What makes Models Compositional? A Theoretical View: With Supplement
- URL: http://arxiv.org/abs/2405.02350v1
- Date: Thu, 2 May 2024 20:10:27 GMT
- Title: What makes Models Compositional? A Theoretical View: With Supplement
- Authors: Parikshit Ram, Tim Klinger, Alexander G. Gray,
- Abstract summary: We propose a general neuro-symbolic definition of compositional functions and their compositional complexity.
We show how various existing general and special purpose sequence processing models fit this definition and use it to analyze their compositional complexity.
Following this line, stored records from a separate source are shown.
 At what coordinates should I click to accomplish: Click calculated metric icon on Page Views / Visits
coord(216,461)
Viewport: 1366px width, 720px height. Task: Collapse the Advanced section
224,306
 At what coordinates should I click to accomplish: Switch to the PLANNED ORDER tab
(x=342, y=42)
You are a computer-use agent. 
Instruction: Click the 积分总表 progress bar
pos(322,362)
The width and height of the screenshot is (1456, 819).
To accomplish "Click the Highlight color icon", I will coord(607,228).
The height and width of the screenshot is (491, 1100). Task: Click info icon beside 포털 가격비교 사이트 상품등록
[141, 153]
- Score: 60.284698521569936
- License: http://creativecommons.org/licenses/by/4.0/
- Abstract: Compositionality is thought to be a key component of language, and various compositional benchmarks have been developed to empirically probe the compositional generalization of existing sequence processing models. These benchmarks often highlight failures of existing models, but it is not clear why these models fail in this way. In this paper, we seek to theoretically understand the role the compositional structure of the models plays in these failures and how this structure relates to their expressivity and sample complexity. We propose a general neuro-symbolic definition of compositional functions and their compositional complexity. We then show how various existing general and special purpose sequence processing models (such as recurrent, convolution and attention-based ones) fit this definition and use it to analyze their compositional complexity. Finally, we provide theoretical guarantees for the expressivity and systematic generalization of compositional models that explicitly depend on our proposed definition and highlighting factors which drive poor empirical performance.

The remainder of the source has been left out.